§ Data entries

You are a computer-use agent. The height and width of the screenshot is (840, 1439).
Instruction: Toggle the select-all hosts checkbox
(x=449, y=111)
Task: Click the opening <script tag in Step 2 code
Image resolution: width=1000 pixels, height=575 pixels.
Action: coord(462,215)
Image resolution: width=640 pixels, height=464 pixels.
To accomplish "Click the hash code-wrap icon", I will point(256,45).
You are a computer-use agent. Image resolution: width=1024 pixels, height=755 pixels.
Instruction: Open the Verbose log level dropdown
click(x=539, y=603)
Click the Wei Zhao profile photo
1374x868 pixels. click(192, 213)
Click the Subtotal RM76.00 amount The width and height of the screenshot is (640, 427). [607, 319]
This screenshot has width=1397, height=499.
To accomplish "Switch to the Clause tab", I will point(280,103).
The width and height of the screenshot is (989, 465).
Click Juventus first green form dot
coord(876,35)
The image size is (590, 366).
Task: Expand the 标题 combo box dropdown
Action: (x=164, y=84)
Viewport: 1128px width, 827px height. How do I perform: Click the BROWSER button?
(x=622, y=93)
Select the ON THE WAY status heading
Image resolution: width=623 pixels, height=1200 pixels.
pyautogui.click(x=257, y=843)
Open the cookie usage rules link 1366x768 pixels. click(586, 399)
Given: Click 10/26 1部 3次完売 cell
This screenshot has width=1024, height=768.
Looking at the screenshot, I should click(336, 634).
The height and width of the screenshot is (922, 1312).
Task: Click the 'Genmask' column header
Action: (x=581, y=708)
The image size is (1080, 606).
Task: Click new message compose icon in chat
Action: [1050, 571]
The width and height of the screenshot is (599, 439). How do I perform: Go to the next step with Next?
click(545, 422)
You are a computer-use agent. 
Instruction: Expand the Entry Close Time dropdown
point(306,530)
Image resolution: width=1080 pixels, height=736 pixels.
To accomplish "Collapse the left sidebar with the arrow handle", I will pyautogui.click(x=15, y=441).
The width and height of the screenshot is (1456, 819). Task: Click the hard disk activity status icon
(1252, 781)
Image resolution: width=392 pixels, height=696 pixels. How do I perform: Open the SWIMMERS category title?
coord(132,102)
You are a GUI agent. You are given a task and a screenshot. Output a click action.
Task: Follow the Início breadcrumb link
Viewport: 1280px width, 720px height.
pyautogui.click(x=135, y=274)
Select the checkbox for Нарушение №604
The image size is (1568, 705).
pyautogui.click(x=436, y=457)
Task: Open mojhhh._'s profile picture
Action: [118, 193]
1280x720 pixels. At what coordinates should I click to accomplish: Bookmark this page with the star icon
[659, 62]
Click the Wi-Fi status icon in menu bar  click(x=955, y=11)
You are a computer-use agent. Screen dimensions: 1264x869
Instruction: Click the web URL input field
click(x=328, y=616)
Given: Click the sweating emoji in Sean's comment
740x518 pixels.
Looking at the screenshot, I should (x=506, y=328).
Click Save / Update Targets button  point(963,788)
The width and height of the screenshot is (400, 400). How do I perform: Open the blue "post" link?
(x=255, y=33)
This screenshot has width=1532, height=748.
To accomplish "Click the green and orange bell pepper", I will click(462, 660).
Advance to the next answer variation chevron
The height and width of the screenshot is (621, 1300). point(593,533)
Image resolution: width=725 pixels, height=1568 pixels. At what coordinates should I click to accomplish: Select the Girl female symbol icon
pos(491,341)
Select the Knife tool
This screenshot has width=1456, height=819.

§ Given request
Can you return every line of the listing above verbatim, with nothing changed?

§ Finished answer
You are a computer-use agent. The height and width of the screenshot is (840, 1439).
Instruction: Toggle the select-all hosts checkbox
(x=449, y=111)
Task: Click the opening <script tag in Step 2 code
Image resolution: width=1000 pixels, height=575 pixels.
Action: coord(462,215)
Image resolution: width=640 pixels, height=464 pixels.
To accomplish "Click the hash code-wrap icon", I will point(256,45).
You are a computer-use agent. Image resolution: width=1024 pixels, height=755 pixels.
Instruction: Open the Verbose log level dropdown
click(x=539, y=603)
Click the Wei Zhao profile photo
1374x868 pixels. click(192, 213)
Click the Subtotal RM76.00 amount The width and height of the screenshot is (640, 427). [607, 319]
This screenshot has width=1397, height=499.
To accomplish "Switch to the Clause tab", I will point(280,103).
The width and height of the screenshot is (989, 465).
Click Juventus first green form dot
coord(876,35)
The image size is (590, 366).
Task: Expand the 标题 combo box dropdown
Action: (x=164, y=84)
Viewport: 1128px width, 827px height. How do I perform: Click the BROWSER button?
(x=622, y=93)
Select the ON THE WAY status heading
Image resolution: width=623 pixels, height=1200 pixels.
pyautogui.click(x=257, y=843)
Open the cookie usage rules link 1366x768 pixels. click(586, 399)
Given: Click 10/26 1部 3次完売 cell
This screenshot has width=1024, height=768.
Looking at the screenshot, I should click(336, 634).
The height and width of the screenshot is (922, 1312).
Task: Click the 'Genmask' column header
Action: (x=581, y=708)
The image size is (1080, 606).
Task: Click new message compose icon in chat
Action: [1050, 571]
The width and height of the screenshot is (599, 439). How do I perform: Go to the next step with Next?
click(545, 422)
You are a computer-use agent. 
Instruction: Expand the Entry Close Time dropdown
point(306,530)
Image resolution: width=1080 pixels, height=736 pixels.
To accomplish "Collapse the left sidebar with the arrow handle", I will pyautogui.click(x=15, y=441).
The width and height of the screenshot is (1456, 819). Task: Click the hard disk activity status icon
(1252, 781)
Image resolution: width=392 pixels, height=696 pixels. How do I perform: Open the SWIMMERS category title?
coord(132,102)
You are a GUI agent. You are given a task and a screenshot. Output a click action.
Task: Follow the Início breadcrumb link
Viewport: 1280px width, 720px height.
pyautogui.click(x=135, y=274)
Select the checkbox for Нарушение №604
The image size is (1568, 705).
pyautogui.click(x=436, y=457)
Task: Open mojhhh._'s profile picture
Action: [118, 193]
1280x720 pixels. At what coordinates should I click to accomplish: Bookmark this page with the star icon
[659, 62]
Click the Wi-Fi status icon in menu bar  click(x=955, y=11)
You are a computer-use agent. Screen dimensions: 1264x869
Instruction: Click the web URL input field
click(x=328, y=616)
Given: Click the sweating emoji in Sean's comment
740x518 pixels.
Looking at the screenshot, I should (x=506, y=328).
Click Save / Update Targets button  point(963,788)
The width and height of the screenshot is (400, 400). How do I perform: Open the blue "post" link?
(x=255, y=33)
This screenshot has width=1532, height=748.
To accomplish "Click the green and orange bell pepper", I will click(462, 660).
Advance to the next answer variation chevron
The height and width of the screenshot is (621, 1300). point(593,533)
Image resolution: width=725 pixels, height=1568 pixels. At what coordinates should I click to accomplish: Select the Girl female symbol icon
pos(491,341)
Select the Knife tool
This screenshot has width=1456, height=819.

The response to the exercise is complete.